Nov. 1st, 2005 02:01 am
+
= Our thoughts go out to America, pacing anxiously up and down the delivery room, awaiting the news of the new arrival to its Supreme Court. Anti-abortion, and with the religious right in the wings champing at the bit for someone to finally for God's sake get in there and overturn the whole Roe/Wade thing, Judge Samuel Alito (“if” nominated) will be a weighty enough presence to tip the balance in favour of God and the sanctity of life and all that other great stuff that’s right there in the Constitution.*
(* It’s not in the Constitution.)
Let’s face it, in a situation like this, there can only be one winner—BABIES! So there’s bound to be a million social programmes being planned by conservatives to make sure all these extra mouths have got something to be fed, right? Lots of housing initiatives for all those hot wailing little bodies, hmm? I mean, you wouldn’t go to all that trouble to reclaim the state’s rights over a woman’s body in the name of your vicious God and confirm America's regression to the Dark Ages without making some kind of provision for the sheer jump in numbers that would result, would you? It’s not just the unborn you care about, is it? Course not. Cradle to the grave, that’s conservatism all the way. No Foetus Left Behind, right?
(Still, just in case, we could do worse than investing in American private prisons right now, so long as we’re prepared for the long haul. Around thirty years ought to do it.)
Mazel tov!
[Note: This entry is of course written in jest, even a spirit of hopeful optimism. After all, this administration isn't really likely to detonate the whole abortion issue by appointing this man to the Supreme Court, and even if they do, he's surely not likely to bring matters to a head, and even if he does, he's surely not likely to succeed, and if he does... well, is adoption so bad, girls?]
[I'm serious. Prisons. Buy early.]
no subject
Date: 2005-11-01 10:35 am (UTC)BBC have a profile of him here, which doesn't exactly make him sound like Pat Robertson.

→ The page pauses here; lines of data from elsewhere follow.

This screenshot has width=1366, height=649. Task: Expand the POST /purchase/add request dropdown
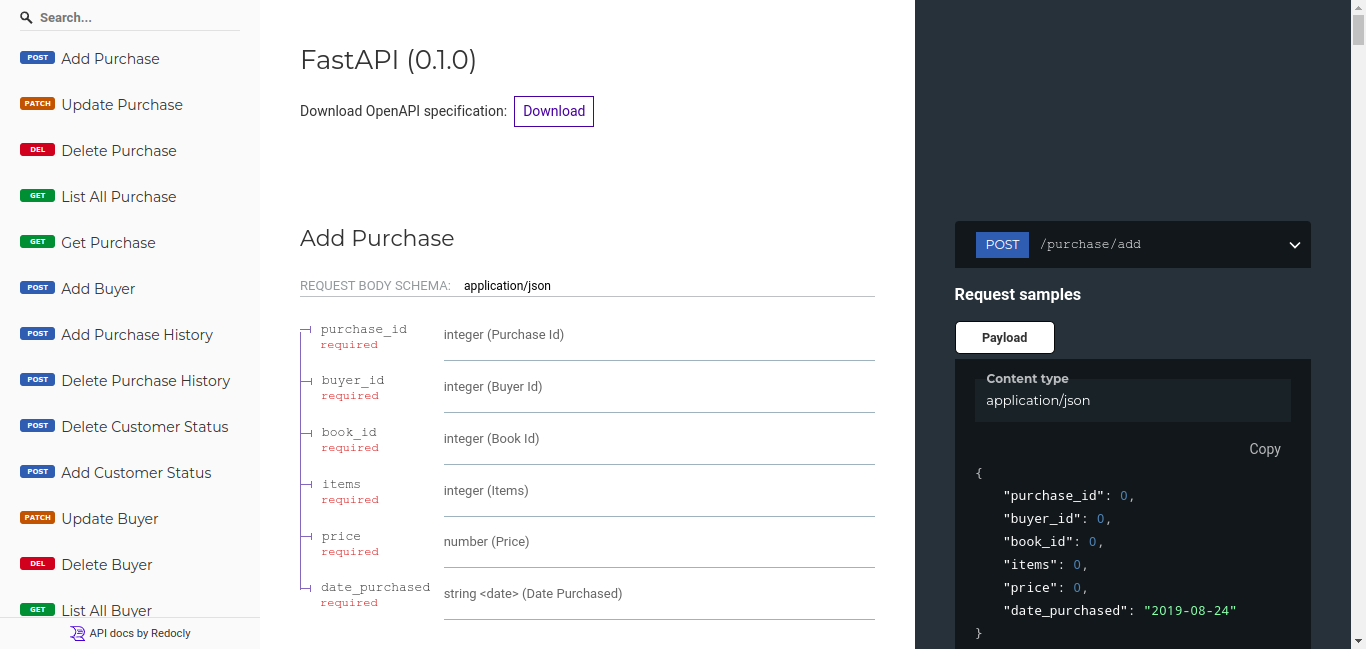1294,244
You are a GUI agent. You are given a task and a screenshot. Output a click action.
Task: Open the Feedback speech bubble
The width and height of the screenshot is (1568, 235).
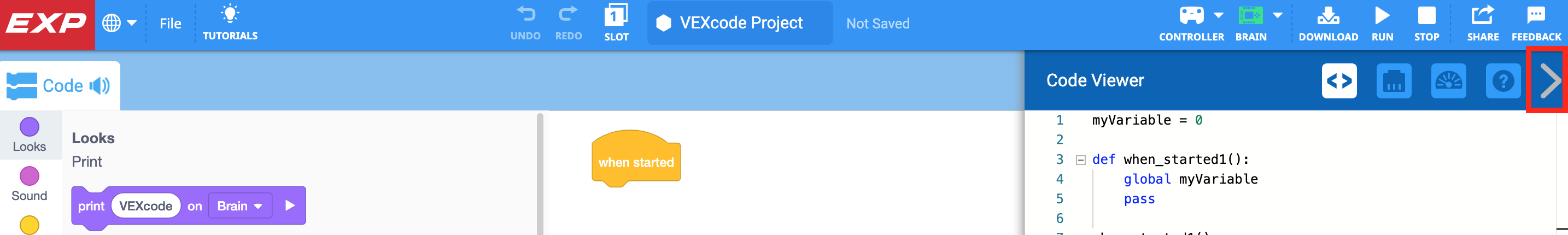1536,16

I was particularly amused by:
ACLU v Schundler, 1998; he ruled that a public display of a creche and menorah did not violate prohibitions on government endorsement of religion because it also included non-religious symbols including Frosty the Snowman.
no subject
Date: 2005-11-01 11:15 am (UTC)no subject
Date: 2005-11-01 12:14 pm (UTC)Yes, they do. I'm just not sure why. That profile on the BBC doesn't really seem to indicate it. He was involved in a case where he judged that women should notify their husbands if they intended to have an abortion, which raises questions, not to mention an eyebrow or two, but does it mean he'd overturn Roe v. Wade? Some of the decisions the BBC list, whilst having nothing to do with abortion, seem positively - gasp - liberal. Is it possible that after the Miers fiasco, the Right have been placated by a nominee who's
a) actually been a judge and appears to know how to tie his own shoelaces
b) is a Catholic, and therefore going to hell, but at least he probably doesn't like abortion
I've even seen the theory expounded that an attempt to overturn Roe v. Wade by the Supreme Court might be the last straw for independent voters and encourage a massive anti-right backlash, although I'm not entirely convinced by this particularly bit of silver-lining prospecting.